### Input material ###

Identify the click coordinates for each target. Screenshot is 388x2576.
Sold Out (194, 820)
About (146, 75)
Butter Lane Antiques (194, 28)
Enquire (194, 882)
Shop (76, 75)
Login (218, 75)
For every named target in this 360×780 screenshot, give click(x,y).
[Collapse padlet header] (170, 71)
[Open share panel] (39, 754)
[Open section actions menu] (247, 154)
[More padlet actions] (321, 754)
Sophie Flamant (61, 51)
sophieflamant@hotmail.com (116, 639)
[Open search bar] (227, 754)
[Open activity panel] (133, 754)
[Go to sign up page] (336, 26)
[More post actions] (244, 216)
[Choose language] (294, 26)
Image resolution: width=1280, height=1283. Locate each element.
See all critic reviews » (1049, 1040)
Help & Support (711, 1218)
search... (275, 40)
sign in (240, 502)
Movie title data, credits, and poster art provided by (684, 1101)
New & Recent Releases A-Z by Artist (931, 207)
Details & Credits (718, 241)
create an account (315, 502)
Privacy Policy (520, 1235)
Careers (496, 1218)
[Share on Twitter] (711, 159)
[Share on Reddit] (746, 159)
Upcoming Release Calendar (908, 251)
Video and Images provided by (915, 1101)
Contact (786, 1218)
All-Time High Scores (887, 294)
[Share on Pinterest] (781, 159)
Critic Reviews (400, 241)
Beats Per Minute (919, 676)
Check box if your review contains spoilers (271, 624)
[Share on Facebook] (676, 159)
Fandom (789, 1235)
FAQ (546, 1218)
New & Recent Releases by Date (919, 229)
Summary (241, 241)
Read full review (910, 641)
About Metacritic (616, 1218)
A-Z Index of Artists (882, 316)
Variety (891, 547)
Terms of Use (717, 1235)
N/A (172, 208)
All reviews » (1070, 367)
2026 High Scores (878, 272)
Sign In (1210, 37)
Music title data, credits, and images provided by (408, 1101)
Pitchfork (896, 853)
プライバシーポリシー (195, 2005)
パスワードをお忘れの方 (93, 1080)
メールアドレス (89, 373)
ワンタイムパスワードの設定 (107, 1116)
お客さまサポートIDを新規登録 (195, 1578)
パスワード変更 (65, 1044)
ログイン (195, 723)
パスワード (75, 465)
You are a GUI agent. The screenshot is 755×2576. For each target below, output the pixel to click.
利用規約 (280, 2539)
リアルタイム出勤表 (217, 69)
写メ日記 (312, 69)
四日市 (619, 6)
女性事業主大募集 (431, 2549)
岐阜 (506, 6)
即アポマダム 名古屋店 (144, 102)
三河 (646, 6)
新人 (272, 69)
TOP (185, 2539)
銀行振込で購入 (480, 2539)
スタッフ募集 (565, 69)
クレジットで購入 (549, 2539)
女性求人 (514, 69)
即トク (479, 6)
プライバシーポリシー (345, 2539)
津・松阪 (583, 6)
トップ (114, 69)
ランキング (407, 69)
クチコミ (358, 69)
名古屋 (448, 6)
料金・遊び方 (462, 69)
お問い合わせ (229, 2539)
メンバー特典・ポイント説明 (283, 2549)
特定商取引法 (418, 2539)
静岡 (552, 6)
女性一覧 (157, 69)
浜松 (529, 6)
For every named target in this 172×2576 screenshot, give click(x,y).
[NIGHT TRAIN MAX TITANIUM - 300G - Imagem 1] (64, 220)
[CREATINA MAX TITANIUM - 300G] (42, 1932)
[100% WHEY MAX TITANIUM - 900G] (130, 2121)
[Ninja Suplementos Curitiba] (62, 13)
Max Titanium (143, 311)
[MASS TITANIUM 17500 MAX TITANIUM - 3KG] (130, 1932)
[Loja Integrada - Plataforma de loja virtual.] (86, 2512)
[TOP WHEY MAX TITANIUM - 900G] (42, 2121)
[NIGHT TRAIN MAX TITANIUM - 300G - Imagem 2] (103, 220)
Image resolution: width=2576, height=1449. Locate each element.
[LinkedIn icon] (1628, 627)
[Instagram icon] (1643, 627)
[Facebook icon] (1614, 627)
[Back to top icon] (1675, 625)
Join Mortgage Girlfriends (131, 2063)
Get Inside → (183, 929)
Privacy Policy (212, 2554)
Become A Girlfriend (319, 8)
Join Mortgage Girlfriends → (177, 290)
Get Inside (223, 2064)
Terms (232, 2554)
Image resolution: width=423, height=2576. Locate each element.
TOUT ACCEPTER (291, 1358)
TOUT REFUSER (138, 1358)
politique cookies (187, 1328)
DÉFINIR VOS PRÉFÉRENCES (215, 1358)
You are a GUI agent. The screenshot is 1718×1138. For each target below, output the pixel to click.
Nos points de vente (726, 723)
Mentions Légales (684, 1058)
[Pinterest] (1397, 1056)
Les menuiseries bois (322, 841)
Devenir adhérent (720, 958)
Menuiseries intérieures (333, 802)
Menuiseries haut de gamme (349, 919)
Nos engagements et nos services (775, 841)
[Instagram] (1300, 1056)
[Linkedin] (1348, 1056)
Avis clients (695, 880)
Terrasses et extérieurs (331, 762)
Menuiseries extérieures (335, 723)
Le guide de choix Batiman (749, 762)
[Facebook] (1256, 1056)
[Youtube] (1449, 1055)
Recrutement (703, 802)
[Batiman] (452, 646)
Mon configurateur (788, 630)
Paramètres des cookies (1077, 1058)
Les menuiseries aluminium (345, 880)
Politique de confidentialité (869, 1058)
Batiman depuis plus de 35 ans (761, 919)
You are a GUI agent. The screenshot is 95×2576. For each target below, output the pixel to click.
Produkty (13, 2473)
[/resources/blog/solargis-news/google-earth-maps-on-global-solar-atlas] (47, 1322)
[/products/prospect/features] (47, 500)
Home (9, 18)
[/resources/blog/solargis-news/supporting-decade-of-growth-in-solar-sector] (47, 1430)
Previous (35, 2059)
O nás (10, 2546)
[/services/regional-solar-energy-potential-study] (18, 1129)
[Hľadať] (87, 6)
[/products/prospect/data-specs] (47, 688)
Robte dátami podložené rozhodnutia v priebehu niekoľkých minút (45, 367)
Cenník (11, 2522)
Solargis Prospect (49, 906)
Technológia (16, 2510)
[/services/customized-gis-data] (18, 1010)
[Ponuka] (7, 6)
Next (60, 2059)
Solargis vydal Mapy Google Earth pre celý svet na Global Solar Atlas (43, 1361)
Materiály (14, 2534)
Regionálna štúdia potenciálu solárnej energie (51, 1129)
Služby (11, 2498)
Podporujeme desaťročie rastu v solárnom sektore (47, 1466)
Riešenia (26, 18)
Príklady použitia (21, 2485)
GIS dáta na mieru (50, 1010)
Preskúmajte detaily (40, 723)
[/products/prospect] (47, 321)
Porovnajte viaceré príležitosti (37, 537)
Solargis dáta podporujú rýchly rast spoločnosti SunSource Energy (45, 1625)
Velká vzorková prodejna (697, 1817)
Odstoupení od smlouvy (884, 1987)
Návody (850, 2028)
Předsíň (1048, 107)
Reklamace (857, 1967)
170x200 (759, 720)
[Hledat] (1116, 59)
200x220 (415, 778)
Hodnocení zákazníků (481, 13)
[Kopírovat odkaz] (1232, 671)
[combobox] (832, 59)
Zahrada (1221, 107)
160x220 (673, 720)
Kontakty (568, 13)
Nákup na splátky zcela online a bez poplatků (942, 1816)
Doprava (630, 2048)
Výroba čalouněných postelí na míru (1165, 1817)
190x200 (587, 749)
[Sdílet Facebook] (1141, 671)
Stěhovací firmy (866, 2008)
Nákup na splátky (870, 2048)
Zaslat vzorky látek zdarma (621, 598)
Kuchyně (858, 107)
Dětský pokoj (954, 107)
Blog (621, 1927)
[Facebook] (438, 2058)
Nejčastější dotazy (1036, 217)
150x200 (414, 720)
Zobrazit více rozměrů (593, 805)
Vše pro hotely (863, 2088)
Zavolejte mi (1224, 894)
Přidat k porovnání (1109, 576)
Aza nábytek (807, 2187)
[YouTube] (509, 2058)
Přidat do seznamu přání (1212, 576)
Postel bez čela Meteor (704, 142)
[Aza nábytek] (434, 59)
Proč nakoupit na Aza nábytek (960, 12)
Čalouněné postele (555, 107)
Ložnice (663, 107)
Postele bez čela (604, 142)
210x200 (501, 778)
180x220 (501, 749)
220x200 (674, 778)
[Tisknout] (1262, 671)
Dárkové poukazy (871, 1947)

###

If a line falls between the first line of the data above and the line holding "Summary (241, 241)", inclusive, retype it exactly; retype no other line.

Identify the click coordinates for each target. Screenshot is 388x2576.
Sold Out (194, 820)
About (146, 75)
Butter Lane Antiques (194, 28)
Enquire (194, 882)
Shop (76, 75)
Login (218, 75)
For every named target in this 360×780 screenshot, give click(x,y).
[Collapse padlet header] (170, 71)
[Open share panel] (39, 754)
[Open section actions menu] (247, 154)
[More padlet actions] (321, 754)
Sophie Flamant (61, 51)
sophieflamant@hotmail.com (116, 639)
[Open search bar] (227, 754)
[Open activity panel] (133, 754)
[Go to sign up page] (336, 26)
[More post actions] (244, 216)
[Choose language] (294, 26)
Image resolution: width=1280, height=1283. Locate each element.
See all critic reviews » (1049, 1040)
Help & Support (711, 1218)
search... (275, 40)
sign in (240, 502)
Movie title data, credits, and poster art provided by (684, 1101)
New & Recent Releases A-Z by Artist (931, 207)
Details & Credits (718, 241)
create an account (315, 502)
Privacy Policy (520, 1235)
Careers (496, 1218)
[Share on Twitter] (711, 159)
[Share on Reddit] (746, 159)
Upcoming Release Calendar (908, 251)
Video and Images provided by (915, 1101)
Contact (786, 1218)
All-Time High Scores (887, 294)
[Share on Pinterest] (781, 159)
Critic Reviews (400, 241)
Beats Per Minute (919, 676)
Check box if your review contains spoilers (271, 624)
[Share on Facebook] (676, 159)
Fandom (789, 1235)
FAQ (546, 1218)
New & Recent Releases by Date (919, 229)
Summary (241, 241)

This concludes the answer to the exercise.